**Selected passage**
I could reproduce the error. A strategy for the first specification is synthesized by tulip.interfaces.omega, and the error is raised when converting the synthesized strategy to a Mealy machine. The strategy appears to be correct for the given first specification, as described below. The results are with ce54897.

The error is raised because the specification formulas allow system transitions outside the range of values that is defined in the variable declaration (and type-checked by tulip.transys.mathset.TypedDict). For variables that take positive values, this can occur for a specification where the variable declaration does not define a range of the form 0..(2^n - 1) (for some value of n).

Automatically generating specification formulas according to variable declarations to avoid this would be implicit. Explicit is better than implicit [PEP 20]. A solution is to include suitable constraints in the specification formulas, as described below.

Observations about the first specification

In the first specification, the system's safety includes the constraint "player_turn = 1 || player_turn = 1". It appears that "player_turn = 1 || player_turn = 2" may be intended.

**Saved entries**
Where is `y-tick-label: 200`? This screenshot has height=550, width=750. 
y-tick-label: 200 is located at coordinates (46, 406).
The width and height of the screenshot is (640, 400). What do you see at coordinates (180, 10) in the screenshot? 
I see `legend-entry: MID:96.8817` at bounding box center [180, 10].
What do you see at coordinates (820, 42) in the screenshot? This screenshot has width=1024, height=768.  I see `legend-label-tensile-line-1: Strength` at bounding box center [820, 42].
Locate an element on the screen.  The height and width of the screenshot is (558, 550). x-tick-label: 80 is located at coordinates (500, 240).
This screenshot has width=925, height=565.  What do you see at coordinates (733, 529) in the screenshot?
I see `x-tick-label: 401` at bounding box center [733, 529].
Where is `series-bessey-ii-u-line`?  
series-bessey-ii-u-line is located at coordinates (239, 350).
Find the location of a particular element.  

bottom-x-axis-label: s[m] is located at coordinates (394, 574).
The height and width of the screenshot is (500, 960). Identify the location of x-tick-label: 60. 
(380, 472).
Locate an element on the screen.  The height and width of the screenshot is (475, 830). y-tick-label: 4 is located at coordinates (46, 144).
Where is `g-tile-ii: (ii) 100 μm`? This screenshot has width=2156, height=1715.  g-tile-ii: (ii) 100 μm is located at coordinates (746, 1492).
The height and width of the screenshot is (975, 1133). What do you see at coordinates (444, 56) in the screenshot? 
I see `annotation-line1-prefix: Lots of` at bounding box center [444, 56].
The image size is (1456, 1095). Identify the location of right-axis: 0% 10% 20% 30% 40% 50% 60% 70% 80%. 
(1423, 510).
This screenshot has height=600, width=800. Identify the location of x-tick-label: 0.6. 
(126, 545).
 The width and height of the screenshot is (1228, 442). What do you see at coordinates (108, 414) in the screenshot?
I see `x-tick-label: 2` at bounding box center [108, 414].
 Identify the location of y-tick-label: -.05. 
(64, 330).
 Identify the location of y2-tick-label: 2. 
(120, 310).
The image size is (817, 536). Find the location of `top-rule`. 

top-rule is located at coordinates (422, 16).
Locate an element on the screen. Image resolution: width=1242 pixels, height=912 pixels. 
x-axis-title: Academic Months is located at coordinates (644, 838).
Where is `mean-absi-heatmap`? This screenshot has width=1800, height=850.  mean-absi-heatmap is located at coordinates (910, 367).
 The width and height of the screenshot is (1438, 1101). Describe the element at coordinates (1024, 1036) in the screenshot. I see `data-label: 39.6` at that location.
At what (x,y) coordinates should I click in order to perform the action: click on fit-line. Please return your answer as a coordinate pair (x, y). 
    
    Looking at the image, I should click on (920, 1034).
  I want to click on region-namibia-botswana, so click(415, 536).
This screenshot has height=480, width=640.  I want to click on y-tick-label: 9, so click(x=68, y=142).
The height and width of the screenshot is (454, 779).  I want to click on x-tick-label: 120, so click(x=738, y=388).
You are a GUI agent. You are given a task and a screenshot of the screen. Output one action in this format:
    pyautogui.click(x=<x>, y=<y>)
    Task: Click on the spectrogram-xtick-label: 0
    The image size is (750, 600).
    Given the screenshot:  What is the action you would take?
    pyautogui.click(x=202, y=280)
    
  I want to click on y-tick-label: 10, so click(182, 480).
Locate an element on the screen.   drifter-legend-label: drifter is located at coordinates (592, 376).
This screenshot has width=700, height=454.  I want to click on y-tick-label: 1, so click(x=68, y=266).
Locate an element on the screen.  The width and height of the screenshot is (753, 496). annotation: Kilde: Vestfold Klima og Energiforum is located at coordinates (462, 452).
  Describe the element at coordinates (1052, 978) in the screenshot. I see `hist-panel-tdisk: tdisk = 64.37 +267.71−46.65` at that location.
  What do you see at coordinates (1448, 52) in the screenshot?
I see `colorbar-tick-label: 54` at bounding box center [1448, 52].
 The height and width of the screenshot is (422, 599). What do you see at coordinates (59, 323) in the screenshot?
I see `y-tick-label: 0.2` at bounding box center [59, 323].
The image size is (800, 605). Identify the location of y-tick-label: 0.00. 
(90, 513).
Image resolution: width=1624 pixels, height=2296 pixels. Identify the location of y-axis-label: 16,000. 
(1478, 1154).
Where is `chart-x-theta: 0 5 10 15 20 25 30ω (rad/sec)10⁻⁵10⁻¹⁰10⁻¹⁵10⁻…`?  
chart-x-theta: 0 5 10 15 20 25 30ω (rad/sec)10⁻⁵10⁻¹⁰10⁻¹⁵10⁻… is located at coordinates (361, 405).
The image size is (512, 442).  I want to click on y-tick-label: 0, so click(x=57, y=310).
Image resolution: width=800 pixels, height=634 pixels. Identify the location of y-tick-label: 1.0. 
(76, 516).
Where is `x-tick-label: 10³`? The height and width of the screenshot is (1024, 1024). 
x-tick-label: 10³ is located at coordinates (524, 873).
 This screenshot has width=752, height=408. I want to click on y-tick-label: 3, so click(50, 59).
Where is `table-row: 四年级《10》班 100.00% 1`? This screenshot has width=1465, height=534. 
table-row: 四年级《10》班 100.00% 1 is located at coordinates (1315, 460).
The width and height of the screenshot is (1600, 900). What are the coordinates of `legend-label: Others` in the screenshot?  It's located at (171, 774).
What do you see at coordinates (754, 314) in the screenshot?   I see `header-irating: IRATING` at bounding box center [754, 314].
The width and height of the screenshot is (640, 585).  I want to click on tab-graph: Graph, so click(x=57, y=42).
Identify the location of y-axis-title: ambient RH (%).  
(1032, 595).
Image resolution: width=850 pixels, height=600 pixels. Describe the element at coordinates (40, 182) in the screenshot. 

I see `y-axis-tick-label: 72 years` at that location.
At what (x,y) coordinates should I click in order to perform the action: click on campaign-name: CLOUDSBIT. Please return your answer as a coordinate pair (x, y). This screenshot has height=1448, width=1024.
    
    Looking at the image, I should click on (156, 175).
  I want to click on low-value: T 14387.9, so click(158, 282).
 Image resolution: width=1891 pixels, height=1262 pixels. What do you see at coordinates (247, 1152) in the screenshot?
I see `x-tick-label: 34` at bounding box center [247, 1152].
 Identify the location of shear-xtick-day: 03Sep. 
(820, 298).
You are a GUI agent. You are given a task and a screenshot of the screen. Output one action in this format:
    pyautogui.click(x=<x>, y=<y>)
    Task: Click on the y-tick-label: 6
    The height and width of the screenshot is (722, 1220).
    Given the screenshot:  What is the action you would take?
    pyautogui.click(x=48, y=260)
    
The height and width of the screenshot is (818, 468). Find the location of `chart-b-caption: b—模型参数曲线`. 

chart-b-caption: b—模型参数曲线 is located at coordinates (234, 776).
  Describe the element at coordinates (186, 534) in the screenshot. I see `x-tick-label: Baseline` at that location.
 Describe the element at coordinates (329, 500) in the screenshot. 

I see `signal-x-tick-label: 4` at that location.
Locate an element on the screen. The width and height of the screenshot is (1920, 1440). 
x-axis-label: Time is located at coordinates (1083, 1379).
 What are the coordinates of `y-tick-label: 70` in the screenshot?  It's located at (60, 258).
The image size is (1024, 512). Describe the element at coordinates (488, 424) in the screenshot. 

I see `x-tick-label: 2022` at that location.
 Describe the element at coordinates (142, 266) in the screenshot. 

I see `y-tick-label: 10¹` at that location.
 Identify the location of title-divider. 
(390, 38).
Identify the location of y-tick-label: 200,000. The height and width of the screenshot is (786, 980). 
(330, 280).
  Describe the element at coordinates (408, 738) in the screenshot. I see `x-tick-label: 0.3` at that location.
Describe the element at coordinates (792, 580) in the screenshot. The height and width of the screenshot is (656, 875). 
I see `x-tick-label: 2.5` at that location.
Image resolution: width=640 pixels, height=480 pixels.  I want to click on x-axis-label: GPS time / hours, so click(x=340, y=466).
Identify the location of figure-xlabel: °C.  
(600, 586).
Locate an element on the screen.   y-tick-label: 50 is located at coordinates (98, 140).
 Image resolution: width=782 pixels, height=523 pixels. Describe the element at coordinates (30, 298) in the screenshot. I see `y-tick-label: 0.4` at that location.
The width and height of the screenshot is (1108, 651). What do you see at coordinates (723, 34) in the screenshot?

**Problems to solve**
(A) According to the passage on the specification error, which commit were the results obtained with?
(B) Copy the records from their first line up to and including the line containing "What do you see at coordinates (820, 42)".
The records bear no relation to the passage on the specification error.

**Results for the exercise**
(A) ce54897

(B)
Where is `y-tick-label: 200`? This screenshot has height=550, width=750. 
y-tick-label: 200 is located at coordinates (46, 406).
The width and height of the screenshot is (640, 400). What do you see at coordinates (180, 10) in the screenshot? 
I see `legend-entry: MID:96.8817` at bounding box center [180, 10].
What do you see at coordinates (820, 42) in the screenshot? This screenshot has width=1024, height=768.  I see `legend-label-tensile-line-1: Strength` at bounding box center [820, 42].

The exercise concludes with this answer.